BEGIN
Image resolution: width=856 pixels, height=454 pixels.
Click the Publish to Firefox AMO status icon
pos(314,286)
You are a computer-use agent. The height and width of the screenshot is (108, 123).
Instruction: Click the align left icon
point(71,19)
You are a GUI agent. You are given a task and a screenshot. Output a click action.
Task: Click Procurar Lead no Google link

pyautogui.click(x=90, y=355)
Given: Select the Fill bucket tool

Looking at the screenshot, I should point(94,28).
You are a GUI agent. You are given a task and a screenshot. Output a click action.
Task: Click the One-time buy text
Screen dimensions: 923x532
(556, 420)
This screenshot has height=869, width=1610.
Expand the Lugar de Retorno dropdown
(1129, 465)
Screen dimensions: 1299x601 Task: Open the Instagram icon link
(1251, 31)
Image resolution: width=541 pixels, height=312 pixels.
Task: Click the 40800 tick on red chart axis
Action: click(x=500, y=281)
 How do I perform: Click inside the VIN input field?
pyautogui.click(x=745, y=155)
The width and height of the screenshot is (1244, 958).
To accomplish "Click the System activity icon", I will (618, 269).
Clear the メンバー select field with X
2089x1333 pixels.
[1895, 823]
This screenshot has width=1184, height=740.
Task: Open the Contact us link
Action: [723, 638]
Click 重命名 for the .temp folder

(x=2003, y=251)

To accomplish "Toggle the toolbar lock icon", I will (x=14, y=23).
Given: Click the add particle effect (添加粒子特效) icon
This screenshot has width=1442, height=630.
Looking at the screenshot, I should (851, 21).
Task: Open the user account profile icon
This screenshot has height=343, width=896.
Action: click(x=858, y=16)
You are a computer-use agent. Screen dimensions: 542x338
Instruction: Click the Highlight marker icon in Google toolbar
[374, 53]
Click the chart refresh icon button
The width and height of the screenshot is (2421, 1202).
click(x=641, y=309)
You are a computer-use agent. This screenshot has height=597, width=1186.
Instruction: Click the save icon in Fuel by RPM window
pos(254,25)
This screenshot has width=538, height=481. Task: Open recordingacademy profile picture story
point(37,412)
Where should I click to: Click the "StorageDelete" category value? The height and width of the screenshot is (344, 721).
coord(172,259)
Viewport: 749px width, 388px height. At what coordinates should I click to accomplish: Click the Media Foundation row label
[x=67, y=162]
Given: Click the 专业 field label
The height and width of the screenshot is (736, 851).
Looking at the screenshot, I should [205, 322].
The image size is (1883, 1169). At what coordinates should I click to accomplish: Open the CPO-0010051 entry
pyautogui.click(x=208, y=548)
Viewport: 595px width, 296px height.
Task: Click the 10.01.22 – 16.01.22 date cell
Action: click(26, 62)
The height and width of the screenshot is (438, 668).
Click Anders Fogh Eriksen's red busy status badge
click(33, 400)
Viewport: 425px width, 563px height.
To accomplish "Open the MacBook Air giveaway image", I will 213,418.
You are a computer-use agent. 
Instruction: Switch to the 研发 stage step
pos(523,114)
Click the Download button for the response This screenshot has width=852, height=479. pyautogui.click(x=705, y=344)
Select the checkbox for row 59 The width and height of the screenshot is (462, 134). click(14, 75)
END
- Work instructions -
Rewrite all of the data above as a numbered list, one line per item, with blank lines left out.

- The response -
1. Image resolution: width=856 pixels, height=454 pixels.
2. Click the Publish to Firefox AMO status icon
3. pos(314,286)
4. You are a computer-use agent. The height and width of the screenshot is (108, 123).
5. Instruction: Click the align left icon
6. point(71,19)
7. You are a GUI agent. You are given a task and a screenshot. Output a click action.
8. Task: Click Procurar Lead no Google link
9. pyautogui.click(x=90, y=355)
10. Given: Select the Fill bucket tool
11. Looking at the screenshot, I should point(94,28).
12. You are a GUI agent. You are given a task and a screenshot. Output a click action.
13. Task: Click the One-time buy text
14. Screen dimensions: 923x532
15. (556, 420)
16. This screenshot has height=869, width=1610.
17. Expand the Lugar de Retorno dropdown
18. (1129, 465)
19. Screen dimensions: 1299x601 Task: Open the Instagram icon link
20. (1251, 31)
21. Image resolution: width=541 pixels, height=312 pixels.
22. Task: Click the 40800 tick on red chart axis
23. Action: click(x=500, y=281)
24.  How do I perform: Click inside the VIN input field?
25. pyautogui.click(x=745, y=155)
26. The width and height of the screenshot is (1244, 958).
27. To accomplish "Click the System activity icon", I will (618, 269).
28. Clear the メンバー select field with X
29. 2089x1333 pixels.
30. [1895, 823]
31. This screenshot has width=1184, height=740.
32. Task: Open the Contact us link
33. Action: [723, 638]
34. Click 重命名 for the .temp folder
35. (x=2003, y=251)
36. To accomplish "Toggle the toolbar lock icon", I will (x=14, y=23).
37. Given: Click the add particle effect (添加粒子特效) icon
38. This screenshot has width=1442, height=630.
39. Looking at the screenshot, I should (851, 21).
40. Task: Open the user account profile icon
41. This screenshot has height=343, width=896.
42. Action: click(x=858, y=16)
43. You are a computer-use agent. Screen dimensions: 542x338
44. Instruction: Click the Highlight marker icon in Google toolbar
45. [374, 53]
46. Click the chart refresh icon button
47. The width and height of the screenshot is (2421, 1202).
48. click(x=641, y=309)
49. You are a computer-use agent. This screenshot has height=597, width=1186.
50. Instruction: Click the save icon in Fuel by RPM window
51. pos(254,25)
52. This screenshot has width=538, height=481. Task: Open recordingacademy profile picture story
53. point(37,412)
54. Where should I click to: Click the "StorageDelete" category value? The height and width of the screenshot is (344, 721).
55. coord(172,259)
56. Viewport: 749px width, 388px height. At what coordinates should I click to accomplish: Click the Media Foundation row label
57. [x=67, y=162]
58. Given: Click the 专业 field label
59. The height and width of the screenshot is (736, 851).
60. Looking at the screenshot, I should [205, 322].
61. The image size is (1883, 1169). At what coordinates should I click to accomplish: Open the CPO-0010051 entry
62. pyautogui.click(x=208, y=548)
63. Viewport: 595px width, 296px height.
64. Task: Click the 10.01.22 – 16.01.22 date cell
65. Action: click(26, 62)
66. The height and width of the screenshot is (438, 668).
67. Click Anders Fogh Eriksen's red busy status badge
68. click(33, 400)
69. Viewport: 425px width, 563px height.
70. To accomplish "Open the MacBook Air giveaway image", I will 213,418.
71. You are a computer-use agent. 
72. Instruction: Switch to the 研发 stage step
73. pos(523,114)
74. Click the Download button for the response This screenshot has width=852, height=479. pyautogui.click(x=705, y=344)
75. Select the checkbox for row 59 The width and height of the screenshot is (462, 134). click(14, 75)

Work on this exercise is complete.